Kellogg Co. net income for the year ended Dec. 31 was $960 million, equal to $2.81 per share on the common stock, down 36% compared with fiscal 2021 when the company earned $1.5 billion, or $4.36 per share.
Annual sales rose significantly to $15.3 billion, up from $14.2 billion the year prior.
Items pressuring profitability included mark-to-market impacts, up-front charges associated with the breakup of the company and foreign currency translation.
Kellogg’s sales increase was supported by double-digit price/mix in all four of its business units that offset a slight decline in volume and difficult foreign currency translation.
North America segment sales reached $9 billion during the year, up 10% over fiscal 2021. Snacks and cereal both supported business unit performance.
“There was some timing of shipments, particularly year-over-year within the quarters, but North America snacks finished the year in double-digit growth,” Mr. Cahillane said. “In fact, North America snacks has accelerated its organic net sales growth in each of the past four years.
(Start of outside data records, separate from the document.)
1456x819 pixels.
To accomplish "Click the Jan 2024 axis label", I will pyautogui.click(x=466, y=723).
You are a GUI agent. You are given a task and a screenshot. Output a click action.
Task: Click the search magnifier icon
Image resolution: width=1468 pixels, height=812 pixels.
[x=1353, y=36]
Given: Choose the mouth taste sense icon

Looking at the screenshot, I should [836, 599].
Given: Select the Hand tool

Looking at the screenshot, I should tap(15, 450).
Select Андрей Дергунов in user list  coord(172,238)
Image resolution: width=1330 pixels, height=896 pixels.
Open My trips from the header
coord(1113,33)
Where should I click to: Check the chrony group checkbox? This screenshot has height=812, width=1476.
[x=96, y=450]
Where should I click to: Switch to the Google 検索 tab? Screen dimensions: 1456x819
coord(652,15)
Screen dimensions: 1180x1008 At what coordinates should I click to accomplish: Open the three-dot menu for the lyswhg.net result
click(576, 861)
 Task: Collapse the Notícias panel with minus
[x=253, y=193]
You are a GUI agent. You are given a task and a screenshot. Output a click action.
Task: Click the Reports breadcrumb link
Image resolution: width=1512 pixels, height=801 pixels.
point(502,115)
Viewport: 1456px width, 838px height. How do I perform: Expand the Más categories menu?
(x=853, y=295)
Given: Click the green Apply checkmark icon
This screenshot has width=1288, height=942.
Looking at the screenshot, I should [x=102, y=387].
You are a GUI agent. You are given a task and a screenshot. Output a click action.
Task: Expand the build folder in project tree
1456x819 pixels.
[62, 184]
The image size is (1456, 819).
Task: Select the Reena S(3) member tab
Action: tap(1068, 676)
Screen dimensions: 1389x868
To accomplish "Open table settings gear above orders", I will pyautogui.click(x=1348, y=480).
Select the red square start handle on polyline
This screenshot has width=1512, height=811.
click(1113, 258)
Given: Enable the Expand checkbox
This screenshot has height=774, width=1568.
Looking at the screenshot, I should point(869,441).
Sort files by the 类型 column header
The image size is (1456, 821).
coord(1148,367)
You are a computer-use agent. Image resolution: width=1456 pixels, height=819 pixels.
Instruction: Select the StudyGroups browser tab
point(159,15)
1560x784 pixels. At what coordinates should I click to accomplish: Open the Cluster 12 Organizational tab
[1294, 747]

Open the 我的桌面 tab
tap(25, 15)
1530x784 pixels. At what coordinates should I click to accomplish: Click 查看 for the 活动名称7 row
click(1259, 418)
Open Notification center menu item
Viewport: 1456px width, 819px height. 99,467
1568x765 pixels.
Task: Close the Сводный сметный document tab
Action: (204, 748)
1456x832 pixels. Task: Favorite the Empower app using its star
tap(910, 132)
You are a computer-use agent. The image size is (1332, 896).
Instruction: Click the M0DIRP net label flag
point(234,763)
“Our North America cereal business … overcame enormous obstacles on its way to delivering very strong net sales growth. We entered the year depleted on finished goods inventories. As we rebuilt those inventories, SKU by SKU, we were able to replenish retailer shelves more quickly than we anticipated. And during the second half, we were able to ramp up our commercial programs, and we’ve entered the new year with real momentum.”
European sales fell 4% to $2.3 billion during the year.
“Cost inflation accelerated faster in this region than others, particularly when energy prices and other costs soared after the outbreak of war in Ukraine,” Mr. Cahillane said. “Our revenue growth management actions have yet to catch up to the accelerated cost pressures, pulling down profit in the last couple of quarters and will likely remain a pressure on profits into the first half of 2023.”
Sales in the AMEA region rose 12% to $2.9 billion. Snacks stood out with strong organic net sales growth from Pringles.
“ … Our AMEA noodles and other business recorded organic net sales growth of well over 20%,” Mr. Cahillane said. “In fact, it has delivered double-digit organic growth every year since we consolidated the distributor portion of our West African business in 2018.”
Finally, Latin America segment sales rose 13% to $1.1 billion.
“The strong growth in the quarter and year was driven by price/mix needed to cover soaring cost inflation and adverse transactional currency impact,” Mr. Cahillane said. “And while volume did decline, the elasticity was below historical levels. In-market data shows sustained double-digit category growth in the quarter and the full year for our major salty snacks markets, with Pringles gaining share in both of its biggest Latin America markets, which are Mexico and Brazil.”
He added that the spinoff of the North American Cereal Co. remains on track for later this year.
“Work has progressed on the carving out of financials, the designing of new organizations and the separation of key systems and processes,” Mr. Cahillane said.